The search engine also became a place for aesthetic inquiry. The formal display of Google Image Search is gridded in such a way as to be reminiscent of Modernist painting and architecture. Relationships between images are coalesced through formal devices such as resizing and containment. The viewer is left to have a fluid and cohesive aesthetic experience, via unitization of disparate images, although the viewer’s sense of scale and resolution (quality) of these images is always indeterminate.
The two large paintings in the exhibition pay tribute to this formal display. Over the years Google has added further customization features to its image search. One of the more recent features is a time-based search. For seven days I tracked both the 24-hour image search query and the default search query. These two paintings used the first “page” of results as a formal mapping. Each image was reduced to a rectangular block of color that was dictated by the most dominant color found within the image.
The varied material investigations employed attempt to mimic common digital image manipulations, such as applying filters, superimposing and skewing. The resultant physical manifestations investigate how the display of the search engine, as well as the images themselves, operate when placed into the physical realm.
The Stilllife works on paper began by printing the query images at their actual size rather than their display size. These image prints were mounted to individually cut pieces of foam-core that correspond to their print size. The digital images thus become transformed into literal building blocks that can be physically rearranged. I assembled these image-objects into stacks, which then served as a still life to paint from.
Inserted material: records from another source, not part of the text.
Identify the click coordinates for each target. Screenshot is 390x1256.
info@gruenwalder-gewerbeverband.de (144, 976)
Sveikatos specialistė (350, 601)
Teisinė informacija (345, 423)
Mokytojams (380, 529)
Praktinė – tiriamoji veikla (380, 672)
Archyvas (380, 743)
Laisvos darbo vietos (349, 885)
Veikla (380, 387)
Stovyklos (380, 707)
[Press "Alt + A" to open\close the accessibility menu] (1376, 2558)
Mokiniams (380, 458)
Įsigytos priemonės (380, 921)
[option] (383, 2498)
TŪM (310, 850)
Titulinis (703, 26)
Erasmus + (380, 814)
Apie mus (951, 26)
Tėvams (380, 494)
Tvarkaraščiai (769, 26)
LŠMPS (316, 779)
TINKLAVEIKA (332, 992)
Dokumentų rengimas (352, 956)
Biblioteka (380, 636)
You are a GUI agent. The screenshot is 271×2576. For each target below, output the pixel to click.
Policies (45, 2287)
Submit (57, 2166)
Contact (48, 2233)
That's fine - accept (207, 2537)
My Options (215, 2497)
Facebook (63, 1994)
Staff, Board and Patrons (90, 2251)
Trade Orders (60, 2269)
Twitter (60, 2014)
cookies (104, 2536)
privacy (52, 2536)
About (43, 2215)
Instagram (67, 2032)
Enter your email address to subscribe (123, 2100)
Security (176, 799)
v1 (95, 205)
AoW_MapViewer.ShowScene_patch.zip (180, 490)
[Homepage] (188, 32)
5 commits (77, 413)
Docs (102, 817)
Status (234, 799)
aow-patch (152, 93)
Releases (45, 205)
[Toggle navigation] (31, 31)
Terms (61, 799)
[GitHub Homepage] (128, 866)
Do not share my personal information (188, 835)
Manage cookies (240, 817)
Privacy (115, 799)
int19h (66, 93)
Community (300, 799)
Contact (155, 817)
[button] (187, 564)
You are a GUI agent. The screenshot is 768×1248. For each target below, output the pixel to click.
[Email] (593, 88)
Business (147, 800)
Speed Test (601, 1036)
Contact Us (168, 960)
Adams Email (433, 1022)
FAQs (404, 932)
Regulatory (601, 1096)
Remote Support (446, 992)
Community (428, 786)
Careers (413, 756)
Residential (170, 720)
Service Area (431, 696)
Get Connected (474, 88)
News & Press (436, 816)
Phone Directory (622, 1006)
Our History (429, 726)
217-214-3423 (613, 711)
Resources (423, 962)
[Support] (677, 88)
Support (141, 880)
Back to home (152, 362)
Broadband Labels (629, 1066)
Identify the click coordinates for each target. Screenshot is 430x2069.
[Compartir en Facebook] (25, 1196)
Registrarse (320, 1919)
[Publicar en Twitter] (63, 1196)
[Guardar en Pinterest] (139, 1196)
The query images are at times printed onto different types of fabric and either stretched over an armature or allowed to embrace the sag of that particular fabric. The Search Engine Nightlights are paintings comprised of stretched digital prints on fabric and many layers of mark-making, which create a literal physical thickness. In order to see the previous underlying layers the paintings must be illuminated from the backend. Baggage is comprised of ten enclosed cotton voile pouches. The images were first digitally superimposed and printed onto transparent fabric. These pieces are deflated shells; the surface image now a transparent flaccid skin lacking a skeletal structure.